▶ YOUR TASK
Copy all of the data below word for word, keeping every line as it appears.
+-------+
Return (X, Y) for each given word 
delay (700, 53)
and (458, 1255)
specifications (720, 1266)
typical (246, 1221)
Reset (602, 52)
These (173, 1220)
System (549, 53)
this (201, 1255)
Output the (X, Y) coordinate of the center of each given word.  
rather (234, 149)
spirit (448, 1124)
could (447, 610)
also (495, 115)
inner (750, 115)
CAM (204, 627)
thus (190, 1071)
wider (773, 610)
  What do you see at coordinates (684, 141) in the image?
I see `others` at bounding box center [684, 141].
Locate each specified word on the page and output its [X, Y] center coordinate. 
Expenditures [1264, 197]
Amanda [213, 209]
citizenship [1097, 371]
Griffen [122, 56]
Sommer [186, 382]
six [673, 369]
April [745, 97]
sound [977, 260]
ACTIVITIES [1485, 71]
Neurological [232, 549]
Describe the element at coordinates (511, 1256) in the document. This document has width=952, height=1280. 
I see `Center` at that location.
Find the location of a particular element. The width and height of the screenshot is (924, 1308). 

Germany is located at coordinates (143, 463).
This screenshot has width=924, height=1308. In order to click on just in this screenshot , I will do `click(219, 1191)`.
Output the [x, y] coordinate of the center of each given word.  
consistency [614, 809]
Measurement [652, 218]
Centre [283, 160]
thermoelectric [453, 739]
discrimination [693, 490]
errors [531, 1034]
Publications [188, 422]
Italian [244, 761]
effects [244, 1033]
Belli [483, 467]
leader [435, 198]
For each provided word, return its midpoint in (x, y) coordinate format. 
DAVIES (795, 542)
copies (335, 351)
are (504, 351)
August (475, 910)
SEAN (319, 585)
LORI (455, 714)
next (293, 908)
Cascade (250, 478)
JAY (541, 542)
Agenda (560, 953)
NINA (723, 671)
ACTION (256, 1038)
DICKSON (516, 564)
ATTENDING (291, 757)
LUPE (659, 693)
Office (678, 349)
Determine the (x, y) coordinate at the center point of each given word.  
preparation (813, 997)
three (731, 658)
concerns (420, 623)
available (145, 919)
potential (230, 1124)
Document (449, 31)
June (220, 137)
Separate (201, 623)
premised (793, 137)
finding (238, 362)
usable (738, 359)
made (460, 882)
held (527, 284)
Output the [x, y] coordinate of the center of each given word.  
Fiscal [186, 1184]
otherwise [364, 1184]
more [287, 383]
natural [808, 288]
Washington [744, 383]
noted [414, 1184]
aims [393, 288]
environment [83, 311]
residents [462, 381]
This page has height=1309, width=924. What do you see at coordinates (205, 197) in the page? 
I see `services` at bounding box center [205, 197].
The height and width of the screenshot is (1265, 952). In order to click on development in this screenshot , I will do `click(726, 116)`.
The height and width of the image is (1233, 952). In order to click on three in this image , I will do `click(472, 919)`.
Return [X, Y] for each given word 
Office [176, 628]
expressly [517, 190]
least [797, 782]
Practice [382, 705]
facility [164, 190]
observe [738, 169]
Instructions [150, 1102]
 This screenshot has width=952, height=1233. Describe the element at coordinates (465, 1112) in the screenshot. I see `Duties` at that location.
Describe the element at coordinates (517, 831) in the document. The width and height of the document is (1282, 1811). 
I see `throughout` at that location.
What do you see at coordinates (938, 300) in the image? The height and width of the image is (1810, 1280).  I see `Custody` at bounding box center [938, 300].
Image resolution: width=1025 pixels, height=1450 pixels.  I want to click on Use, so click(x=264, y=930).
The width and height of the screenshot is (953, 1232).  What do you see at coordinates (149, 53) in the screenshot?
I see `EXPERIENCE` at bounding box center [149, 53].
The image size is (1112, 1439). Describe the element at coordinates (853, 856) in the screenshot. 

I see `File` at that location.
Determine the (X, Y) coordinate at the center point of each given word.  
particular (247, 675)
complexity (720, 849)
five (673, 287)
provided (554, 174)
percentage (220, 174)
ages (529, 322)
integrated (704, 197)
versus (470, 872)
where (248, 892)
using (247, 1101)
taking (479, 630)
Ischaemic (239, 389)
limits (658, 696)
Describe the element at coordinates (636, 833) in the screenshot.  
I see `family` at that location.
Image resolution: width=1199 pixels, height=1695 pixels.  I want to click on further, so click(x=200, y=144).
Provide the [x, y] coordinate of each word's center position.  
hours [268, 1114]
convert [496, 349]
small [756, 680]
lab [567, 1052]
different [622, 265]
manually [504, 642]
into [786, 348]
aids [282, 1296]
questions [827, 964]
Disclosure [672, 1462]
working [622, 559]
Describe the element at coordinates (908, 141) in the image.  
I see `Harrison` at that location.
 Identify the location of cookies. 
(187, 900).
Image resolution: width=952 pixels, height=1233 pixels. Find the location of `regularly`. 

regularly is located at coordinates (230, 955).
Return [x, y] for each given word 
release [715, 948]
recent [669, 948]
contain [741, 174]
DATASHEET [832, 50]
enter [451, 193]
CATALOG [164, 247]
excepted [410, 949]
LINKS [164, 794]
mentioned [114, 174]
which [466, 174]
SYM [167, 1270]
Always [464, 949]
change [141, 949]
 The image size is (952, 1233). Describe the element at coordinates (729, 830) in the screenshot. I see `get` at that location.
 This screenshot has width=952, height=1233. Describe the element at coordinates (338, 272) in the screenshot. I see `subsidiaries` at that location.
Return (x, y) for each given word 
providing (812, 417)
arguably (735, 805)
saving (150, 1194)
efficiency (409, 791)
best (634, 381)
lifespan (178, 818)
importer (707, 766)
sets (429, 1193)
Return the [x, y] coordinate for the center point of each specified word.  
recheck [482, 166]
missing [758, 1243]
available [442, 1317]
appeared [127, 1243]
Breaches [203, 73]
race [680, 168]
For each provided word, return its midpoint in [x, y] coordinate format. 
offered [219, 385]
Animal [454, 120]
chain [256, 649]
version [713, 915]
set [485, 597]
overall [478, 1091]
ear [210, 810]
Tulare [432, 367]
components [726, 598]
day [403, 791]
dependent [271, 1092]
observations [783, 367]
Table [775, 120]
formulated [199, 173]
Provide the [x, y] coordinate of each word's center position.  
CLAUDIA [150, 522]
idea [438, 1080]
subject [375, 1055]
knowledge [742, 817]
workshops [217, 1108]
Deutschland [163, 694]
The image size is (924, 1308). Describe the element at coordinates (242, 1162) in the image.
+-------+
▶ EXERCISE RESPONSE
Return (X, Y) for each given word 
delay (700, 53)
and (458, 1255)
specifications (720, 1266)
typical (246, 1221)
Reset (602, 52)
These (173, 1220)
System (549, 53)
this (201, 1255)
Output the (X, Y) coordinate of the center of each given word.  
rather (234, 149)
spirit (448, 1124)
could (447, 610)
also (495, 115)
inner (750, 115)
CAM (204, 627)
thus (190, 1071)
wider (773, 610)
  What do you see at coordinates (684, 141) in the image?
I see `others` at bounding box center [684, 141].
Locate each specified word on the page and output its [X, Y] center coordinate. 
Expenditures [1264, 197]
Amanda [213, 209]
citizenship [1097, 371]
Griffen [122, 56]
Sommer [186, 382]
six [673, 369]
April [745, 97]
sound [977, 260]
ACTIVITIES [1485, 71]
Neurological [232, 549]
Describe the element at coordinates (511, 1256) in the document. This document has width=952, height=1280. 
I see `Center` at that location.
Find the location of a particular element. The width and height of the screenshot is (924, 1308). 

Germany is located at coordinates (143, 463).
This screenshot has width=924, height=1308. In order to click on just in this screenshot , I will do `click(219, 1191)`.
Output the [x, y] coordinate of the center of each given word.  
consistency [614, 809]
Measurement [652, 218]
Centre [283, 160]
thermoelectric [453, 739]
discrimination [693, 490]
errors [531, 1034]
Publications [188, 422]
Italian [244, 761]
effects [244, 1033]
Belli [483, 467]
leader [435, 198]
For each provided word, return its midpoint in (x, y) coordinate format. 
DAVIES (795, 542)
copies (335, 351)
are (504, 351)
August (475, 910)
SEAN (319, 585)
LORI (455, 714)
next (293, 908)
Cascade (250, 478)
JAY (541, 542)
Agenda (560, 953)
NINA (723, 671)
ACTION (256, 1038)
DICKSON (516, 564)
ATTENDING (291, 757)
LUPE (659, 693)
Office (678, 349)
Determine the (x, y) coordinate at the center point of each given word.  
preparation (813, 997)
three (731, 658)
concerns (420, 623)
available (145, 919)
potential (230, 1124)
Document (449, 31)
June (220, 137)
Separate (201, 623)
premised (793, 137)
finding (238, 362)
usable (738, 359)
made (460, 882)
held (527, 284)
Output the [x, y] coordinate of the center of each given word.  
Fiscal [186, 1184]
otherwise [364, 1184]
more [287, 383]
natural [808, 288]
Washington [744, 383]
noted [414, 1184]
aims [393, 288]
environment [83, 311]
residents [462, 381]
This page has height=1309, width=924. What do you see at coordinates (205, 197) in the page? 
I see `services` at bounding box center [205, 197].
The height and width of the screenshot is (1265, 952). In order to click on development in this screenshot , I will do `click(726, 116)`.
The height and width of the image is (1233, 952). In order to click on three in this image , I will do `click(472, 919)`.
Return [X, Y] for each given word 
Office [176, 628]
expressly [517, 190]
least [797, 782]
Practice [382, 705]
facility [164, 190]
observe [738, 169]
Instructions [150, 1102]
 This screenshot has width=952, height=1233. Describe the element at coordinates (465, 1112) in the screenshot. I see `Duties` at that location.
Describe the element at coordinates (517, 831) in the document. The width and height of the document is (1282, 1811). 
I see `throughout` at that location.
What do you see at coordinates (938, 300) in the image? The height and width of the image is (1810, 1280).  I see `Custody` at bounding box center [938, 300].
Image resolution: width=1025 pixels, height=1450 pixels.  I want to click on Use, so click(x=264, y=930).
The width and height of the screenshot is (953, 1232).  What do you see at coordinates (149, 53) in the screenshot?
I see `EXPERIENCE` at bounding box center [149, 53].
The image size is (1112, 1439). Describe the element at coordinates (853, 856) in the screenshot. 

I see `File` at that location.
Determine the (X, Y) coordinate at the center point of each given word.  
particular (247, 675)
complexity (720, 849)
five (673, 287)
provided (554, 174)
percentage (220, 174)
ages (529, 322)
integrated (704, 197)
versus (470, 872)
where (248, 892)
using (247, 1101)
taking (479, 630)
Ischaemic (239, 389)
limits (658, 696)
Describe the element at coordinates (636, 833) in the screenshot.  
I see `family` at that location.
Image resolution: width=1199 pixels, height=1695 pixels.  I want to click on further, so click(x=200, y=144).
Provide the [x, y] coordinate of each word's center position.  
hours [268, 1114]
convert [496, 349]
small [756, 680]
lab [567, 1052]
different [622, 265]
manually [504, 642]
into [786, 348]
aids [282, 1296]
questions [827, 964]
Disclosure [672, 1462]
working [622, 559]
Describe the element at coordinates (908, 141) in the image.  
I see `Harrison` at that location.
 Identify the location of cookies. 
(187, 900).
Image resolution: width=952 pixels, height=1233 pixels. Find the location of `regularly`. 

regularly is located at coordinates (230, 955).
Return [x, y] for each given word 
release [715, 948]
recent [669, 948]
contain [741, 174]
DATASHEET [832, 50]
enter [451, 193]
CATALOG [164, 247]
excepted [410, 949]
LINKS [164, 794]
mentioned [114, 174]
which [466, 174]
SYM [167, 1270]
Always [464, 949]
change [141, 949]
 The image size is (952, 1233). Describe the element at coordinates (729, 830) in the screenshot. I see `get` at that location.
 This screenshot has width=952, height=1233. Describe the element at coordinates (338, 272) in the screenshot. I see `subsidiaries` at that location.
Return (x, y) for each given word 
providing (812, 417)
arguably (735, 805)
saving (150, 1194)
efficiency (409, 791)
best (634, 381)
lifespan (178, 818)
importer (707, 766)
sets (429, 1193)
Return the [x, y] coordinate for the center point of each specified word.  
recheck [482, 166]
missing [758, 1243]
available [442, 1317]
appeared [127, 1243]
Breaches [203, 73]
race [680, 168]
For each provided word, return its midpoint in [x, y] coordinate format. 
offered [219, 385]
Animal [454, 120]
chain [256, 649]
version [713, 915]
set [485, 597]
overall [478, 1091]
ear [210, 810]
Tulare [432, 367]
components [726, 598]
day [403, 791]
dependent [271, 1092]
observations [783, 367]
Table [775, 120]
formulated [199, 173]
Provide the [x, y] coordinate of each word's center position.  
CLAUDIA [150, 522]
idea [438, 1080]
subject [375, 1055]
knowledge [742, 817]
workshops [217, 1108]
Deutschland [163, 694]
The image size is (924, 1308). Describe the element at coordinates (242, 1162) in the image.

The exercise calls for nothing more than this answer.